斎藤さん(以下、斎藤)医療事務管理士として病院に勤めているとのことですが、在学中に力をいれていたことはありますか?
鈴木さん(以下、鈴木)医療業界では、情報の適切な管理や業務の効率化を図るために、IT化が加速的に進んでいます。そんな業界の事情を先生方からよくうかがっていたので、専門科目の積極的な履修はもちろん、分からないことは個人的に教授に話を聞いたり、専門誌に目を通したりして、情報処理や医療の現状についてなるべく把握するようにつとめていましたね。また資格がものをいう職種なので、資格取得にも積極的にチャレンジしていました。
斎藤現在、どんなお仕事を担当されているんですか?また、業務の中で「ここに気をつけている」ということがあったら教えてください。

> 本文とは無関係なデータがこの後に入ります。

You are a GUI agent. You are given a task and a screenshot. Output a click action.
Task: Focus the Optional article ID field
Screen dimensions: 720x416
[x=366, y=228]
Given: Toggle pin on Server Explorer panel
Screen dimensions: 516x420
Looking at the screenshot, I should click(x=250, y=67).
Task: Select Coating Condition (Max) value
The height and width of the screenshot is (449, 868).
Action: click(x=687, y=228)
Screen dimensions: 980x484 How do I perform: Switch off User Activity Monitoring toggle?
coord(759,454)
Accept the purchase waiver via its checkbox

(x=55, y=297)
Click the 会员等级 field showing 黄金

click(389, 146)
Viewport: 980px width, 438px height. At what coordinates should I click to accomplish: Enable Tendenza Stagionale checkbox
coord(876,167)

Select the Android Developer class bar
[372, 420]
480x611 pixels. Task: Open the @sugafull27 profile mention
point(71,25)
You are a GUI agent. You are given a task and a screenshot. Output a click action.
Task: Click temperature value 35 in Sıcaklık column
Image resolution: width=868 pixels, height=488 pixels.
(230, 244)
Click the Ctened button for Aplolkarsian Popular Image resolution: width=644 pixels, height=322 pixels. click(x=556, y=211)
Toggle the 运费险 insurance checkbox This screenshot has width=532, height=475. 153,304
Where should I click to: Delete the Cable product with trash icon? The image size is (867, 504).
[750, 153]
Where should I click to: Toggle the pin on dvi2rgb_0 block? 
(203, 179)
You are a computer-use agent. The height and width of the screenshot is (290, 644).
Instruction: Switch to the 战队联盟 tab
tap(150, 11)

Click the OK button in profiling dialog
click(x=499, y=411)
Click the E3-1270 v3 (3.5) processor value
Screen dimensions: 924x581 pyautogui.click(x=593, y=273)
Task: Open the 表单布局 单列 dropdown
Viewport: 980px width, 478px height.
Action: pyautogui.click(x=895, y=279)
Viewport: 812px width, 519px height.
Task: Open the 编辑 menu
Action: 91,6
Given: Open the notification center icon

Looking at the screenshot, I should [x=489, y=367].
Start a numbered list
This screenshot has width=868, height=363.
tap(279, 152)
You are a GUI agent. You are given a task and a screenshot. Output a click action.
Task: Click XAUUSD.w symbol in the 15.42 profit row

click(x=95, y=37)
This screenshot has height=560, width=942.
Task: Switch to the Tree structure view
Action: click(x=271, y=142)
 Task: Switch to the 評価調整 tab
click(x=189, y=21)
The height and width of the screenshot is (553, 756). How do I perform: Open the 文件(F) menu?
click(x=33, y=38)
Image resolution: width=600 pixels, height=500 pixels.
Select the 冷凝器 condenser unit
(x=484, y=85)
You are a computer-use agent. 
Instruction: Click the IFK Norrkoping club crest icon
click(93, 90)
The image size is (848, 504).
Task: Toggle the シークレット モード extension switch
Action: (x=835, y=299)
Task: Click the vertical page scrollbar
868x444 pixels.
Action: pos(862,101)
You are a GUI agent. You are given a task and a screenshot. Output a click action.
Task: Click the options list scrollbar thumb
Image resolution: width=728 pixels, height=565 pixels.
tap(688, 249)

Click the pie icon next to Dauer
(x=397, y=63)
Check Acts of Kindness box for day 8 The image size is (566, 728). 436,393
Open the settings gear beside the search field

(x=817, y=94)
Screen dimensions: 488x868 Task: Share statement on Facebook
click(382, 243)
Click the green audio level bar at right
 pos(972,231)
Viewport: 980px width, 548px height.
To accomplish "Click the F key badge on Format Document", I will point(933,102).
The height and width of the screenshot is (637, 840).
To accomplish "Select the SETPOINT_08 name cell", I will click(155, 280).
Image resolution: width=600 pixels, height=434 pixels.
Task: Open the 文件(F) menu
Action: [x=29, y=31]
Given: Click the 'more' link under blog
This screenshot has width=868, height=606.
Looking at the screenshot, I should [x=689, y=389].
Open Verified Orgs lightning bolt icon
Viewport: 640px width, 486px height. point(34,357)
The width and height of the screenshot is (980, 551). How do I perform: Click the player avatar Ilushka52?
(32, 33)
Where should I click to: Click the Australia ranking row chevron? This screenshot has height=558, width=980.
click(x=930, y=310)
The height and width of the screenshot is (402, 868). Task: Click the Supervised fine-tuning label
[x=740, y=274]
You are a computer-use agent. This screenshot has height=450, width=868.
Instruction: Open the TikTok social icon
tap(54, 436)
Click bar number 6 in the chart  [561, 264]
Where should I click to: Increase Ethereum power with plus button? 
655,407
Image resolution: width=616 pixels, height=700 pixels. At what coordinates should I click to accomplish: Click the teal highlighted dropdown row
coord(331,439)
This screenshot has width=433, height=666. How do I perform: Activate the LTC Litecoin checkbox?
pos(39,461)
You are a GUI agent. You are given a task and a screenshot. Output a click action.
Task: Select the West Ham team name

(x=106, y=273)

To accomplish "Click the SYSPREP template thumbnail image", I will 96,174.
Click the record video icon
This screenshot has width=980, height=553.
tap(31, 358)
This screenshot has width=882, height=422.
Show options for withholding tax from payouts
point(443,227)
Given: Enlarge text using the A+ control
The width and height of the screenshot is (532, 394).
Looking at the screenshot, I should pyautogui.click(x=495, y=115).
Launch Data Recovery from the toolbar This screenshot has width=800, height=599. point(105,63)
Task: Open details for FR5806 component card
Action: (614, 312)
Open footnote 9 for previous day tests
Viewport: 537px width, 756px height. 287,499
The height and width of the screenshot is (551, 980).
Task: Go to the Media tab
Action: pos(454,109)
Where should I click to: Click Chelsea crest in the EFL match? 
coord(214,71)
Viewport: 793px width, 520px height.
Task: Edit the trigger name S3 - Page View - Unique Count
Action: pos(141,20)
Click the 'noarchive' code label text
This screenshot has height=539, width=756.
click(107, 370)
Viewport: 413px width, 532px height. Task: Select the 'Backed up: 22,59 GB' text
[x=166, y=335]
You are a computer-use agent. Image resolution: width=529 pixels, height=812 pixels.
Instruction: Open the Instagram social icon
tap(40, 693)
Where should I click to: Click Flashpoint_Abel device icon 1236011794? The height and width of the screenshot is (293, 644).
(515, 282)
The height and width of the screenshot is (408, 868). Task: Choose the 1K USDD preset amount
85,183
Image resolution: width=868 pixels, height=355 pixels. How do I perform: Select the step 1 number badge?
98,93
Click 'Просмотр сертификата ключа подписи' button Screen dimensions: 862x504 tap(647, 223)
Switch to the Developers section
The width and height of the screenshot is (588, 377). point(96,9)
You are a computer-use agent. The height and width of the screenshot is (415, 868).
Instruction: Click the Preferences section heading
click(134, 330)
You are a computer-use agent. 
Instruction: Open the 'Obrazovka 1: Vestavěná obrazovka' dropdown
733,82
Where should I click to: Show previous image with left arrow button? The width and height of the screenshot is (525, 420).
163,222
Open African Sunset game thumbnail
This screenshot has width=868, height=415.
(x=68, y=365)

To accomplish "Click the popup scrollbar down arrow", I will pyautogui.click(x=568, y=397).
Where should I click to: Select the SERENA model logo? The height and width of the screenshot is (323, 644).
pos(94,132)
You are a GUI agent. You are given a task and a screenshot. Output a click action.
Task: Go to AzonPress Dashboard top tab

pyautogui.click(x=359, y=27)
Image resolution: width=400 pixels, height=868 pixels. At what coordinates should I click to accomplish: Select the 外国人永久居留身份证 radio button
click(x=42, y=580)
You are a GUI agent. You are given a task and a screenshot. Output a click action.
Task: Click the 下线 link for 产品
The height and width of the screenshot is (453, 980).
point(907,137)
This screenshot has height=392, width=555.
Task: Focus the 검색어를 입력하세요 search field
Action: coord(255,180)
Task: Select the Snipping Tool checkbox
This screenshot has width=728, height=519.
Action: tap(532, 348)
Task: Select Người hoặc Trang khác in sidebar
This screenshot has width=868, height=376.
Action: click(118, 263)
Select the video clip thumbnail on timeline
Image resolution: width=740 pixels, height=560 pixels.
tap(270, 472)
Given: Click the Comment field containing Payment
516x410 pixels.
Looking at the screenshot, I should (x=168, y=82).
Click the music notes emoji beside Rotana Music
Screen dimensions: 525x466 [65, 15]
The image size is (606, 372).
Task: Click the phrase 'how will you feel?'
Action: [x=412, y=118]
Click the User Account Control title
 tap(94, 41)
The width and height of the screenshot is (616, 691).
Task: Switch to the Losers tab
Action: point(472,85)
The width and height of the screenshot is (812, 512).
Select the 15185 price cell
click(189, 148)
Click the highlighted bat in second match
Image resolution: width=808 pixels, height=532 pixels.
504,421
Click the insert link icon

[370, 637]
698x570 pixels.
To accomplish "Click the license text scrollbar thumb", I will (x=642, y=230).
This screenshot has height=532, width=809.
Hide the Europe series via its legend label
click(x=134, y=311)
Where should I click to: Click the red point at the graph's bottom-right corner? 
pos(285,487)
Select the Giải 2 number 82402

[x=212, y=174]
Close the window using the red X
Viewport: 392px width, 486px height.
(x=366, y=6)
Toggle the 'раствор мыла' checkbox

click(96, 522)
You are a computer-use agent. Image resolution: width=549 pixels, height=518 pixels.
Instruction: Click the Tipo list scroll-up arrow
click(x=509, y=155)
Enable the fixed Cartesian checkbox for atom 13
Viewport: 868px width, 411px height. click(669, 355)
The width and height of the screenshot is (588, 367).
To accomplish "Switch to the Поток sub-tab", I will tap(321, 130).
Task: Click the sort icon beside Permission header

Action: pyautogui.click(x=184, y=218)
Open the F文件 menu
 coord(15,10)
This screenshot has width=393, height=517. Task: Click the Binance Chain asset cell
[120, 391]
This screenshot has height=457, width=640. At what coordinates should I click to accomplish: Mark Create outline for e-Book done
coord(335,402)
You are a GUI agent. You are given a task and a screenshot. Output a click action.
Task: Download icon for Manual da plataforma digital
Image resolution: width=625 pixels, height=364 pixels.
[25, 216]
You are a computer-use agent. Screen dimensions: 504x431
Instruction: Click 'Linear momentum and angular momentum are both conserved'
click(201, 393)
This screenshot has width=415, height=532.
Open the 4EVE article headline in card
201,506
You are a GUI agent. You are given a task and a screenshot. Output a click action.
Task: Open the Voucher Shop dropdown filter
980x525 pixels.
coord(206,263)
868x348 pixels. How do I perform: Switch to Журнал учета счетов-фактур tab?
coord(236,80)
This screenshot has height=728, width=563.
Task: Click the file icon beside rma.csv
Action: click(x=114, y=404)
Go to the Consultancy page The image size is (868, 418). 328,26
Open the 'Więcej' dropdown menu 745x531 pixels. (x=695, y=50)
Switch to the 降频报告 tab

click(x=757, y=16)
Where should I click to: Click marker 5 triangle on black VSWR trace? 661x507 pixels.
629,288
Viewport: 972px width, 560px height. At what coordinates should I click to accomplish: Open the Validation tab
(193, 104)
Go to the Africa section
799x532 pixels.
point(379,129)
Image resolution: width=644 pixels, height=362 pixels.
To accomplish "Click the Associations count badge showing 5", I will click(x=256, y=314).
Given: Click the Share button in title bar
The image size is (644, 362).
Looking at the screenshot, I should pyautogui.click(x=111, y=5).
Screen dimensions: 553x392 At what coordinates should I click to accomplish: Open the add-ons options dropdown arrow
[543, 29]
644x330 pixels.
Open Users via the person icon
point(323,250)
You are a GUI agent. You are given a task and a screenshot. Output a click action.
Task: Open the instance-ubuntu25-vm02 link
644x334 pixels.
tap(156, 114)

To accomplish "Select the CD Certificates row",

鈴木現在は、医療事務員として外来患者様の受付業務を担当しています。気をつけていることは、伝票の処理を正確に実行することなど本当に基本的なことです。もちろん、患者さんとのコミュニケーションも大切ですよ。特に高齢の方に接する時には、少し大きめの声で滑舌よく応対するように心がけています。勤め始めたころに、伺ったことをよく聞き取れないままに間違った病棟をご案内してしまったことがあって、患者さんに迷惑をかけてしまったことがありました。分からないことは、うやむやにしないで、一つひとつ確認することがとても大切ですね。
斎藤就職活動に関して、なにかアドバイスがあったら教えてください。
鈴木私は、周りの人よりも就職活動を始めた時期が遅く、すでにエントリーが締め切られていた企業もありました。当時は遅れを取り戻そうという焦りもあって、広範囲の業種にエントリーの手続きや説明会等に積極的に参加しましたが良い結果を得ることができませんでした。そこで、まずは自分の中にある今後の展望や職業についてのビジョンを固めました。考えていることを明確に伝えることができる言葉を自分の中で整理しておくことで、希望する職場にもその想いがしっかりと伝わるのだと思います。あと、やっぱり早めに動き出しましょうね。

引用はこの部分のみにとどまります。